I will. Generics in Java are a net loss in my opinion. They provide marginal static safety, no additional dynamic safety, no performance benefits, and lead to substantially more complex APIs. I'd have been happier if they were never added. I would prefer a Go-like type-assertion construct or an analogous "occurrence typing" feature.

C#, on the other hand, has a sensible generics implementation that provides meaningful utility thanks to value types. However, I am not ashamed to admit that, in the absence of value types, I'll resort to Whatever<Object> plus some casts without a second thought if I find myself doing even the slightest bit of work to satisfy the compiler.

1 comments

With the exception of value types, there is virtually no difference between Java and C# in terms of parametric polymorphism.
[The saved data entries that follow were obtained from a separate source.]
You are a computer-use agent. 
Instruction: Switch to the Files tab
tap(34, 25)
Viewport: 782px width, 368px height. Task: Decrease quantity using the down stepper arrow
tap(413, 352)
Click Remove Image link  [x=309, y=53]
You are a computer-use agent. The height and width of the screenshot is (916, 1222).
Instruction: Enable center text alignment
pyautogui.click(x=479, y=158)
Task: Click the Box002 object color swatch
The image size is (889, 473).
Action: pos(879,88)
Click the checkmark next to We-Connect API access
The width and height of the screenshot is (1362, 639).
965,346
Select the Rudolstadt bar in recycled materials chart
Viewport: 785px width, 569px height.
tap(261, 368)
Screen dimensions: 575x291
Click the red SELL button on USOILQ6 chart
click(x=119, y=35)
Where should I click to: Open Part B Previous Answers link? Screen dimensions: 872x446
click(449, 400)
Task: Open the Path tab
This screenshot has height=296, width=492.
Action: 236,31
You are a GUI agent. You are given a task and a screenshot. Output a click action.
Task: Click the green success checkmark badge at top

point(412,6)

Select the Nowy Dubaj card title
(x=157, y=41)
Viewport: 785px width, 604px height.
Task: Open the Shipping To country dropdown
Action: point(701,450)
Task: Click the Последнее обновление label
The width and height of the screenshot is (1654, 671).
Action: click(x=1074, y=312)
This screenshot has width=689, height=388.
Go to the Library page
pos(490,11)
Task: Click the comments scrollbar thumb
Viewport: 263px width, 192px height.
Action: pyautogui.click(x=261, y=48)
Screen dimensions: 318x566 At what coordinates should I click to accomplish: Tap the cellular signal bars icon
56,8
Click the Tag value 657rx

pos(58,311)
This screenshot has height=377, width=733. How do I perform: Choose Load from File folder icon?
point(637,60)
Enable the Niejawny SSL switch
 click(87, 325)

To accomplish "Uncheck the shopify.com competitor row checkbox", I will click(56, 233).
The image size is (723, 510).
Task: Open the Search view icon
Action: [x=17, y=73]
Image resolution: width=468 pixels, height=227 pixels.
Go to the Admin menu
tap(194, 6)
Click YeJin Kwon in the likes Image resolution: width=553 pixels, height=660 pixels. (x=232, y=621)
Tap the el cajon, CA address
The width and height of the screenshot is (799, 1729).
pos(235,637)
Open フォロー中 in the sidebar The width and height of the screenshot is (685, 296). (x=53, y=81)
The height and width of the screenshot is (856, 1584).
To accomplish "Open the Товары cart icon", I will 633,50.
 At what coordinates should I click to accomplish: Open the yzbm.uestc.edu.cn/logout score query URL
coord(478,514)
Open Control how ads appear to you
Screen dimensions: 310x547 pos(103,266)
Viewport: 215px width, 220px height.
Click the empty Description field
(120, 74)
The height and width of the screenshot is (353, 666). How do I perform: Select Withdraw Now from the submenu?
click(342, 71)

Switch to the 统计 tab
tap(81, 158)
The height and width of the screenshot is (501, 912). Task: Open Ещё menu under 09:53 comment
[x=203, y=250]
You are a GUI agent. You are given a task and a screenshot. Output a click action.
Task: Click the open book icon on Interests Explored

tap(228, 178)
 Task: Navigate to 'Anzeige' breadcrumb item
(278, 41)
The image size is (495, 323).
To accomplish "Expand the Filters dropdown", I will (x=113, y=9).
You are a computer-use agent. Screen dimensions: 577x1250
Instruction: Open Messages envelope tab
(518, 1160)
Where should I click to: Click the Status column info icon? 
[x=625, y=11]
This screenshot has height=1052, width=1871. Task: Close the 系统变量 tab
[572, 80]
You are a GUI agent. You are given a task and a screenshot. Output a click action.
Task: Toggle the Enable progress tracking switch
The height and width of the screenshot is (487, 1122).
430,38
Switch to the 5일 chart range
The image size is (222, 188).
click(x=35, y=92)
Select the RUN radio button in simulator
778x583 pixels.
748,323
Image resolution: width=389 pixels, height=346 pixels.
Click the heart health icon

Liking one and finding the other a net loss is a bit mystifying.

Besides, the introduction of generics has added a tremendous amount of safety to what used to be typecast littered Java code pre 1.5.

How is it mystifying? You said "besides the one difference you cited, they are not different". I explicitly listed that difference as being the thing that I feel justifies the feature's existence!

> the introduction of generics has added a tremendous amount of safety

It's added marginal _static_ safety. It added no dynamic safety. Static safety is welcome, but frequently not worth the lengths people go to achieve it. Hence my comment about instantiating generic types with Object in the event that the cost outweighs the safety.

> to what used to be typecast littered Java code pre 1.5

Occurrence typing would dramatically minimize the syntactic overhead to casting. There have been research variations of Java that accomplished this: instanceof checks insert implicit casts on branches where the instanceof check is true. Similar extensions have been explored for collections to further omit the instanceof checks without requiring explicit type parameterization. For example, if a collection is only written to privately, you can infer casts from what types are inserted in to the collection. This can achieve the same safety without massive complexity increases to sub-typing, static dispatch, reflection, type signatures, etc.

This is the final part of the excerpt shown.